DATA EXCERPTS START
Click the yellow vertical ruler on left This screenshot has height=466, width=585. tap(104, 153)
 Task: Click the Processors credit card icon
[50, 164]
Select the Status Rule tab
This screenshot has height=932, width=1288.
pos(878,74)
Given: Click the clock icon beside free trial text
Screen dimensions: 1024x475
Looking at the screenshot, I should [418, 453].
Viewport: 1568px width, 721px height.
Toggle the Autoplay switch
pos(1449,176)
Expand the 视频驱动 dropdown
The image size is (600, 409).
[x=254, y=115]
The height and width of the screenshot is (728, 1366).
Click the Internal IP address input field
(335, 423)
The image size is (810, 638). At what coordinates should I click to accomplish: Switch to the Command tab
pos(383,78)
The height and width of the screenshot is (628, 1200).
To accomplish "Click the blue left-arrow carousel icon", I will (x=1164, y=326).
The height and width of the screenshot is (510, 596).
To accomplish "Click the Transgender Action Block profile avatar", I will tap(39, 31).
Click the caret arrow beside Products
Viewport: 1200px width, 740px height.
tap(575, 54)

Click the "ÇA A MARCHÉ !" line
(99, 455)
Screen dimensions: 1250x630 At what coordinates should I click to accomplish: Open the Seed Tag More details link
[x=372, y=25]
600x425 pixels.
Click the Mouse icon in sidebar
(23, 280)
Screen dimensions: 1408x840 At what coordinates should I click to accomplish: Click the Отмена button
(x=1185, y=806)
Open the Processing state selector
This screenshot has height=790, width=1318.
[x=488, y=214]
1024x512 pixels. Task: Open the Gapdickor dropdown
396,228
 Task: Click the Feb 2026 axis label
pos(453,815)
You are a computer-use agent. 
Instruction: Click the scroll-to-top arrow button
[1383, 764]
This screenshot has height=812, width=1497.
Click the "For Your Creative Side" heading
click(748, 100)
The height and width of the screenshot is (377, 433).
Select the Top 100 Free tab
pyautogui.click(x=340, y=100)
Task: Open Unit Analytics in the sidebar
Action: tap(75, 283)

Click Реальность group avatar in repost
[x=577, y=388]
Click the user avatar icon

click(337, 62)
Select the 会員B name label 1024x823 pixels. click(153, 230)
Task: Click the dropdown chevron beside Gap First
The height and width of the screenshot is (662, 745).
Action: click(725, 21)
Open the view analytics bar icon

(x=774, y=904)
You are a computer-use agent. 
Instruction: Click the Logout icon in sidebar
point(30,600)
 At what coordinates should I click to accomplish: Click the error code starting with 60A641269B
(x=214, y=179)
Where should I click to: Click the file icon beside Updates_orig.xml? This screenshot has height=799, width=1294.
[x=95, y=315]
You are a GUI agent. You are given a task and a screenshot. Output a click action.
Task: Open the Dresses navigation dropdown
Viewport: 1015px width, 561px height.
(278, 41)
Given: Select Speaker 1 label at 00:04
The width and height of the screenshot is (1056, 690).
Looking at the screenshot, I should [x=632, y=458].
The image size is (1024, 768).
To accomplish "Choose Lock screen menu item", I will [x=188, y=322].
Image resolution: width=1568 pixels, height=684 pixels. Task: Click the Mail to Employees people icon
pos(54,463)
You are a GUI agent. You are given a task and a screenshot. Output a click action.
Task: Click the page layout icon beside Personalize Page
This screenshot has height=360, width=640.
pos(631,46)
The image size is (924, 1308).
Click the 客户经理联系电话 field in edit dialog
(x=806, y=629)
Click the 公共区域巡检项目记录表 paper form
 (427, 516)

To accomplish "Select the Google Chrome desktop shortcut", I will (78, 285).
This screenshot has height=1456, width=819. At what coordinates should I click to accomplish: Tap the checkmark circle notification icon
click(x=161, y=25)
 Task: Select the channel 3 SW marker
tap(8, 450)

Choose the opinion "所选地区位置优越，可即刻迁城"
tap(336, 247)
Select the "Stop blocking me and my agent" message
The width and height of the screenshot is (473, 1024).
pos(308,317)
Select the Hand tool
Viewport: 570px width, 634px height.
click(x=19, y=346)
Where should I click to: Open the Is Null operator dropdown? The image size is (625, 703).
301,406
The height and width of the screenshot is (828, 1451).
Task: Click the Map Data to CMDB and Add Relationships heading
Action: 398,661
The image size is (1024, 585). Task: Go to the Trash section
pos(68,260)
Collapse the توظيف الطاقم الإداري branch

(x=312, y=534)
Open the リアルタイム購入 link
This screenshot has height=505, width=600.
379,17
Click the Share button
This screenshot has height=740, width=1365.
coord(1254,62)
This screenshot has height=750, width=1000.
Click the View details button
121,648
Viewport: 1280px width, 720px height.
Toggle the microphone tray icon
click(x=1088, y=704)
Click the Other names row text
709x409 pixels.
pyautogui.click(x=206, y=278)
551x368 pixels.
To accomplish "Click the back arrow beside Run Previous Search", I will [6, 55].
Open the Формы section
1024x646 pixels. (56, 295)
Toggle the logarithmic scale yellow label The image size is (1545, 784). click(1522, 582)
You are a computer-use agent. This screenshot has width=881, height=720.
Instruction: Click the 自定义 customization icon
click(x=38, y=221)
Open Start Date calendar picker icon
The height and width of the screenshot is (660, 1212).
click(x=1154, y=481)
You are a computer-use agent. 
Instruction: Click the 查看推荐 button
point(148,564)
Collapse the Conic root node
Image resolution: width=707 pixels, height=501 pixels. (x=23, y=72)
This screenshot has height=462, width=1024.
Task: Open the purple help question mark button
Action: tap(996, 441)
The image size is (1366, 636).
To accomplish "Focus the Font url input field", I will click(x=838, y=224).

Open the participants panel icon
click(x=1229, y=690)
DATA EXCERPTS END
* [WORK TASK]:
Copy out each line of the data above, exactly, if it lies between the line holding "blocking me and" and the line holding "551x368 pixels.", inclusive; copy no other line.

* [REPLY]:
Select the "Stop blocking me and my agent" message
The width and height of the screenshot is (473, 1024).
pos(308,317)
Select the Hand tool
Viewport: 570px width, 634px height.
click(x=19, y=346)
Where should I click to: Open the Is Null operator dropdown? The image size is (625, 703).
301,406
The height and width of the screenshot is (828, 1451).
Task: Click the Map Data to CMDB and Add Relationships heading
Action: 398,661
The image size is (1024, 585). Task: Go to the Trash section
pos(68,260)
Collapse the توظيف الطاقم الإداري branch

(x=312, y=534)
Open the リアルタイム購入 link
This screenshot has height=505, width=600.
379,17
Click the Share button
This screenshot has height=740, width=1365.
coord(1254,62)
This screenshot has height=750, width=1000.
Click the View details button
121,648
Viewport: 1280px width, 720px height.
Toggle the microphone tray icon
click(x=1088, y=704)
Click the Other names row text
709x409 pixels.
pyautogui.click(x=206, y=278)
551x368 pixels.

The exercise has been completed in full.